• _Description of the task_:
Could you set down, exactly as they stand, only the lines from the one containing "251x164 pixels." through the end of the listing?

[Start of Attachment]

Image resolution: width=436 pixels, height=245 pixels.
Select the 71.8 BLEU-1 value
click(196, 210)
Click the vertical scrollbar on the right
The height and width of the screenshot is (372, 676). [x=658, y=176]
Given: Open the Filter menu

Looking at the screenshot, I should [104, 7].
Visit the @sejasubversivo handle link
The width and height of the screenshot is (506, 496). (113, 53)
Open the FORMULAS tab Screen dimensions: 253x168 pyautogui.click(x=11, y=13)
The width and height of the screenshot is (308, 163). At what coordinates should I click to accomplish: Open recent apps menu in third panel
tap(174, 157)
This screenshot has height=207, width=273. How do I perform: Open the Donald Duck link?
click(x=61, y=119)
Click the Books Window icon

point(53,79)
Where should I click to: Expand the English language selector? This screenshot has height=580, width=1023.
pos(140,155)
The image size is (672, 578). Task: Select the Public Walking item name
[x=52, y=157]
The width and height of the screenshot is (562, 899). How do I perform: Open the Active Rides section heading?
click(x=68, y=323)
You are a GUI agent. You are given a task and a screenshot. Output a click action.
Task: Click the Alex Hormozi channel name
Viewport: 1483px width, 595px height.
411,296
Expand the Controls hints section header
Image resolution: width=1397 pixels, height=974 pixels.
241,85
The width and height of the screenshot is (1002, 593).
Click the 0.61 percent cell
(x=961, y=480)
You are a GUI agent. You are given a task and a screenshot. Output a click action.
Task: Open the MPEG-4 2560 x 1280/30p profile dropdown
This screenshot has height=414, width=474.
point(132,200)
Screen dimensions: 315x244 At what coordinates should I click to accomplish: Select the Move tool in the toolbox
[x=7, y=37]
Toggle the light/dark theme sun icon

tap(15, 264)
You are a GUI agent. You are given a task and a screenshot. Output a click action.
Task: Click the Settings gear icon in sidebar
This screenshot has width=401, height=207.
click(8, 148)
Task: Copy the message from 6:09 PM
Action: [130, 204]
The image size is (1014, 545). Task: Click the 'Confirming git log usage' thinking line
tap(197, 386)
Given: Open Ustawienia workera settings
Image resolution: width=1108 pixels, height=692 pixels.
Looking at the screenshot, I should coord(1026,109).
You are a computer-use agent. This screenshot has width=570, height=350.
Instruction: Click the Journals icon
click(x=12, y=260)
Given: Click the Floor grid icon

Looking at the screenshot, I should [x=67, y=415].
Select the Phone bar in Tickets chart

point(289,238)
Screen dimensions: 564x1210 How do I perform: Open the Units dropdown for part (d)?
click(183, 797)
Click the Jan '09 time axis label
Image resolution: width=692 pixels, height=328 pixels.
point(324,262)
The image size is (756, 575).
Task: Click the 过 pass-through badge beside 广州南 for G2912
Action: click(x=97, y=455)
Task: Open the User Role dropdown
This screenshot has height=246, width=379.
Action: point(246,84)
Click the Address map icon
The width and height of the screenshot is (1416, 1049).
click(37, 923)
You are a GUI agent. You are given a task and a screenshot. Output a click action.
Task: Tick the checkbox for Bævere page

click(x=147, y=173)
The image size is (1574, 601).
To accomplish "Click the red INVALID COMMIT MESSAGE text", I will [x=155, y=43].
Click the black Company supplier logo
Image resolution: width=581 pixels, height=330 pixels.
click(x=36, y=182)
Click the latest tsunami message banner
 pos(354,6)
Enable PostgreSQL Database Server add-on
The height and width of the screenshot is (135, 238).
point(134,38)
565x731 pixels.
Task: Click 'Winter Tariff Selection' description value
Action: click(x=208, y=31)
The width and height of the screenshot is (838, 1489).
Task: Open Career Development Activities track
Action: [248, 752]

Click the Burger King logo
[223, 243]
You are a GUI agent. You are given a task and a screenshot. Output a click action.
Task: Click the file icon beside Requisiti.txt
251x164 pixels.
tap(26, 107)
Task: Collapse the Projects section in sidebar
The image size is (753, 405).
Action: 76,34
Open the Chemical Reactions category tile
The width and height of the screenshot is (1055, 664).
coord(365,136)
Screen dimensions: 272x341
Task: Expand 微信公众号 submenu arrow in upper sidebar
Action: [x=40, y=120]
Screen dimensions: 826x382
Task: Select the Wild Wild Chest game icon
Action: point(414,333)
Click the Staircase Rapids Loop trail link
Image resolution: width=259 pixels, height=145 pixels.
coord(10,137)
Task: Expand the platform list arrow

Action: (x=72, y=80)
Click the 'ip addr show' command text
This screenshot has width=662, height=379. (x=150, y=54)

[End of Attachment]

• _Final answer_:
251x164 pixels.
tap(26, 107)
Task: Collapse the Projects section in sidebar
The image size is (753, 405).
Action: 76,34
Open the Chemical Reactions category tile
The width and height of the screenshot is (1055, 664).
coord(365,136)
Screen dimensions: 272x341
Task: Expand 微信公众号 submenu arrow in upper sidebar
Action: [x=40, y=120]
Screen dimensions: 826x382
Task: Select the Wild Wild Chest game icon
Action: point(414,333)
Click the Staircase Rapids Loop trail link
Image resolution: width=259 pixels, height=145 pixels.
coord(10,137)
Task: Expand the platform list arrow

Action: (x=72, y=80)
Click the 'ip addr show' command text
This screenshot has width=662, height=379. (x=150, y=54)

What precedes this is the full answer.